TEXTO PARA LEITURA:
►
Capítulo Vinte e Oito
Purañjana Torna-se Mulher na Vida Seguinte
VERSO 1: O grande sábio Nārada continuou: Meu querido rei Prācīnabarhiṣat, depois disso, o rei dos Yavanas, cujo nome é o próprio medo, bem como Prajvāra, Kālakanyā e os soldados dele, começaram a viajar por todo o mundo.
VERSO 2: Certa vez, os perigosos soldados atacaram a cidade de Purañjana com grande vigor. Embora a cidade fosse repleta de facilidades para o gozo dos sentidos, ela estava sendo protegida pela velha serpente.
VERSO 3: Gradualmente, Kālakanyā, com a ajuda de perigosos soldados, atacou todos os habitantes da cidade de Purañjana e os incapacitou para todos os propósitos.
VERSO 4: Quando Kālakanyā, a filha do Tempo, atacou o corpo, os perigosos soldados do rei dos Yavanas entraram na cidade através de diferentes portões. Então, eles começaram a causar severas tribulações a todos os cidadãos.
VERSO 5: Quando a cidade foi assim ameaçada pelos soldados e por Kālakanyā, o rei Purañjana, estando extremamente absorto em afeição por sua família, viu-se em apuros devido ao ataque de Yavana-rāja e Kālakanyā.
VERSO 6: Quando o rei Purañjana foi abraçado por Kālakanyā, perdeu gradualmente toda a sua beleza. Tendo sido muito viciado em sexo, tornou-se muito pobre em inteligência e perdeu toda a sua opulência. Uma vez destituído de todas as suas posses, foi conquistado à força pelos Gandharvas e pelos Yavanas.
VERSO 7: Então, o rei Purañjana viu que tudo em sua cidade fora arruinado e que seus filhos e netos, servos e ministros, todos gradualmente se opunham a ele. Percebeu, também, que sua esposa se tornava cada vez mais fria e indiferente.
◄
INFORMAÇÕES REGISTRADAS:
►
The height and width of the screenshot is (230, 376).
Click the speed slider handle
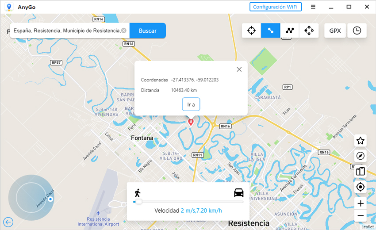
◄
TAREFA PROPOSTA: Indique se cada afirmação a seguir está de acordo com o texto sobre Purañjana, respondendo sim ou não e citando literalmente as palavras do texto que decidem a questão. 1. Os soldados atacaram a cidade de Purañjana com pouco vigor. 2. A cidade estava sendo protegida pela velha serpente. 3. Kālakanyā é apresentada como a filha do Tempo. O material foi retirado de outra fonte.

RESPOSTA COMPLETA:
1. Não: "os perigosos soldados atacaram a cidade de Purañjana com grande vigor".
2. Sim: "ela estava sendo protegida pela velha serpente".
3. Sim: "Kālakanyā, a filha do Tempo".